**Data vs Information**

Data are raw or organized findings.
* Number of beer consumed during Carnaval 2019.
* Checking accounts opened in 2018.
* Price of Bitcoin in 2017.

Information is data that has been given context.
* Market share of brewers, in Brasil, over the past 10 years tells us if the market share for the top 5 brewers has changed significantly.

Data analysis helps uncover information, answer queries, and forecast the unknown.
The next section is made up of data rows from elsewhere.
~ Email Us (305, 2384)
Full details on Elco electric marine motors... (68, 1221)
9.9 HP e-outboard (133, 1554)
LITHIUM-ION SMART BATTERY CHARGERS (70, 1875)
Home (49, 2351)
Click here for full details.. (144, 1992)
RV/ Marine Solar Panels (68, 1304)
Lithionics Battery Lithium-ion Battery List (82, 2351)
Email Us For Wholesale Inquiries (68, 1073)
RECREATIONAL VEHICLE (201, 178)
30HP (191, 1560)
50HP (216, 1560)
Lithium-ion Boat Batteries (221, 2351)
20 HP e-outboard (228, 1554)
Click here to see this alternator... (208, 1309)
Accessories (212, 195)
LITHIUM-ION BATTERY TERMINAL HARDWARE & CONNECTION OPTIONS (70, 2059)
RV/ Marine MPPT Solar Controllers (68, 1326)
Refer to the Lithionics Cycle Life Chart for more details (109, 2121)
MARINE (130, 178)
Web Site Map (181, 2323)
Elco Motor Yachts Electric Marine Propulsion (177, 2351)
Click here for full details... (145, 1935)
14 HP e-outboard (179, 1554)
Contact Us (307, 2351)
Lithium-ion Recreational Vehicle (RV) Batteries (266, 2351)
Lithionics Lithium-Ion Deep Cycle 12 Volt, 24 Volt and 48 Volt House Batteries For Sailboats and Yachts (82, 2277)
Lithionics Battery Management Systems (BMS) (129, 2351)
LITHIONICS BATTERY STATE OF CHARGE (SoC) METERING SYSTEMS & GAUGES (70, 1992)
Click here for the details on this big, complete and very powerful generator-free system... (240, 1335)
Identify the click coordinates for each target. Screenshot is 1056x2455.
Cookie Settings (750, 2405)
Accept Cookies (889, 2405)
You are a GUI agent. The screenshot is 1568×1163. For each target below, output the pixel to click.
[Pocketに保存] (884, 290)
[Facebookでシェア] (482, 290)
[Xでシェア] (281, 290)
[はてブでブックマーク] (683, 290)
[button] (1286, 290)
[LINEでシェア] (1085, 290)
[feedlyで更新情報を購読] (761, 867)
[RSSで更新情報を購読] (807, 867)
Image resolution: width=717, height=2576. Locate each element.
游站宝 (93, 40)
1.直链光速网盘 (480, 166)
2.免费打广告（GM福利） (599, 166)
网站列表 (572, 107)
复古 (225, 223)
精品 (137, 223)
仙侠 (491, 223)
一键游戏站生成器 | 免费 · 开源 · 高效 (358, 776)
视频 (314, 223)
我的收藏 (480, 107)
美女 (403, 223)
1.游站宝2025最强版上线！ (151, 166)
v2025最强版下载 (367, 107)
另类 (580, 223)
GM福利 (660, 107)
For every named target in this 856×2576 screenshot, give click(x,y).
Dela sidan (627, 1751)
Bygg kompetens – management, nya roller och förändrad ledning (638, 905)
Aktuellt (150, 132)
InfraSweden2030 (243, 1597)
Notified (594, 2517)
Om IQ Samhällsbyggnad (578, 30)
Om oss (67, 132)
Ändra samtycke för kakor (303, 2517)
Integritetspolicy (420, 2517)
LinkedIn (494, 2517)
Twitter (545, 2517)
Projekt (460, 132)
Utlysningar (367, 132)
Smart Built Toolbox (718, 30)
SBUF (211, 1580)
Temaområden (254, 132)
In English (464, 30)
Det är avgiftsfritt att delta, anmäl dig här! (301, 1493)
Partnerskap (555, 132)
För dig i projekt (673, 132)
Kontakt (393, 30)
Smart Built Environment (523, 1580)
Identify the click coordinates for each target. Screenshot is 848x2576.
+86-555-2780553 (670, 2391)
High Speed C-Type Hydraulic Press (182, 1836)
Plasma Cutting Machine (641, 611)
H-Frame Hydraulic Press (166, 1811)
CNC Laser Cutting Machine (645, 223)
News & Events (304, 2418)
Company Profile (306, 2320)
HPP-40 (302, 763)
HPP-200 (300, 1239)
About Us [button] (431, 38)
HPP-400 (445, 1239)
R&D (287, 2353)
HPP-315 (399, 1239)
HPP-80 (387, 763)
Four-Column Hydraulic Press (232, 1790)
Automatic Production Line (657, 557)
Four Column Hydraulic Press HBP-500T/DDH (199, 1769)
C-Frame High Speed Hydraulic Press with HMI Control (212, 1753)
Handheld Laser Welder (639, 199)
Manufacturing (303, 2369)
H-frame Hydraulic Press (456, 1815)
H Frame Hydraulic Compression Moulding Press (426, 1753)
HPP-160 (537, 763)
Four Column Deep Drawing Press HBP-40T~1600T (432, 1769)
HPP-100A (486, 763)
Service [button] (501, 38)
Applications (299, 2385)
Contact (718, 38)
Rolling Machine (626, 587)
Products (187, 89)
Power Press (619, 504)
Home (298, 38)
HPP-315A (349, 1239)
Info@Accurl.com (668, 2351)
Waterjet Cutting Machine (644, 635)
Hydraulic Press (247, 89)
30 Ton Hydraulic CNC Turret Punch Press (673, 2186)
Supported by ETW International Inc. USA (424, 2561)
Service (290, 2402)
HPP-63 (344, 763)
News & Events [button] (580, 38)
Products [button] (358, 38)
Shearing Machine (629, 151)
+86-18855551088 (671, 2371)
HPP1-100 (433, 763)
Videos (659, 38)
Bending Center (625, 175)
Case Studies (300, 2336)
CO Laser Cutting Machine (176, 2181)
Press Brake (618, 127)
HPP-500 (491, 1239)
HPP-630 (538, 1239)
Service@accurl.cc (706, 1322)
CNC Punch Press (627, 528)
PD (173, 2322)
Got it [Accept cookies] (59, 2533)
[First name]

However, before this can be accomplished the data must be cleaned.
In this kernel, I will take you through the steps of preparing data for analysis.

**Import data**

In [None]:
#Import pandas library
import pandas as pd

In [None]:
#Save your dataframe into a variable so that you can keep working with it
Military_Expenditure = pd.read_csv("../input/military-expenditure-of-countries-19602019/Military Expenditure.csv")

**Explore the data set**

In [None]:
#The shape attribute returns a python tool
#The first value is the number of rows and the second value is the number of columns
Military_Expenditure.shape

In [None]:
#DataFrame, index dtype, column dtypes, non-null values and memory usage
Military_Expenditure.info()

In [None]:
#Head gives us the first five rows
#A pandas dataframe has three components: index, column, and value(body of the dataframe).
Military_Expenditure.head()

**Subset Columns**

In [None]:
Name = Military_Expenditure[['Name', 'Code']]

In [None]:
Name

**Subset Rows**

In [None]:
#loc matches the index label and iloc matches the index position
Military_Expenditure.loc[[0, 1, 2]]

**Subset rows and columns**

In [None]:
rows_columns = Military_Expenditure.loc[0:10, ['Name', 'Code', 'Type']]

In [None]:
rows_columns.head

In [None]:
#Multiple Criteria Filtering
filter_list = ['Regions Clubbed Economically', 'Semi Autonomous Region', 'Regions Clubbed Geographically']
Military_Expenditure[Military_Expenditure.Type.isin(filter_list)]

In [None]:
#This data set has a column named Indicator Name that should be removed since it adds no value to the data set
Military_Expenditure.drop(['Indicator Name'], axis='columns', inplace=True)

In [None]:
Military_Expenditure.head()

**Melt**

In [None]:
#When column headers are values and not variables the data set needs to be melted.
Military_Expenditure= Military_Expenditure.melt(id_vars=['Name', 'Code', 'Type'],
                                         var_name='Year', value_name='Expenditure_USD')

In [None]:
Military_Expenditure.head()

**Convert data type**

In [None]:
#Wrong data type is assigned to a feature
Military_Expenditure.dtypes

In [None]:
#Convert
Military_Expenditure[["Year"]] = Military_Expenditure[["Year"]].astype("int")

In [None]:
#List the columns after the conversion
Military_Expenditure.dtypes

**Identify and handle missing data**

Missing values in a data set can be represented as NaN, ?, 0, or an empty cell. The Expenditure_USD column has several missing values which are represented with NaN. 
There are several ways to deal with missing information. 
* You can go to the source and try to find the missing information
* Remove the data of the missing value(s)
* Replace the missing value(s)
* Leave the missing data as missing data

Which option would you choose? And Why?

In [None]:
Military_Expenditure.head()

In [None]:
#Count missing values in each column
for column in Military_Expenditure.columns.values.tolist():
    print(column)
    print (Military_Expenditure[column].value_counts())
    print("")

In [None]:
#Replace all NaN elements with 0s
Military_Expenditure.fillna(value=0, inplace=True)

In [None]:
Military_Expenditure.head()

Keep in mind that when you are working with large datasets a lot of time will be spent on cleaning the data.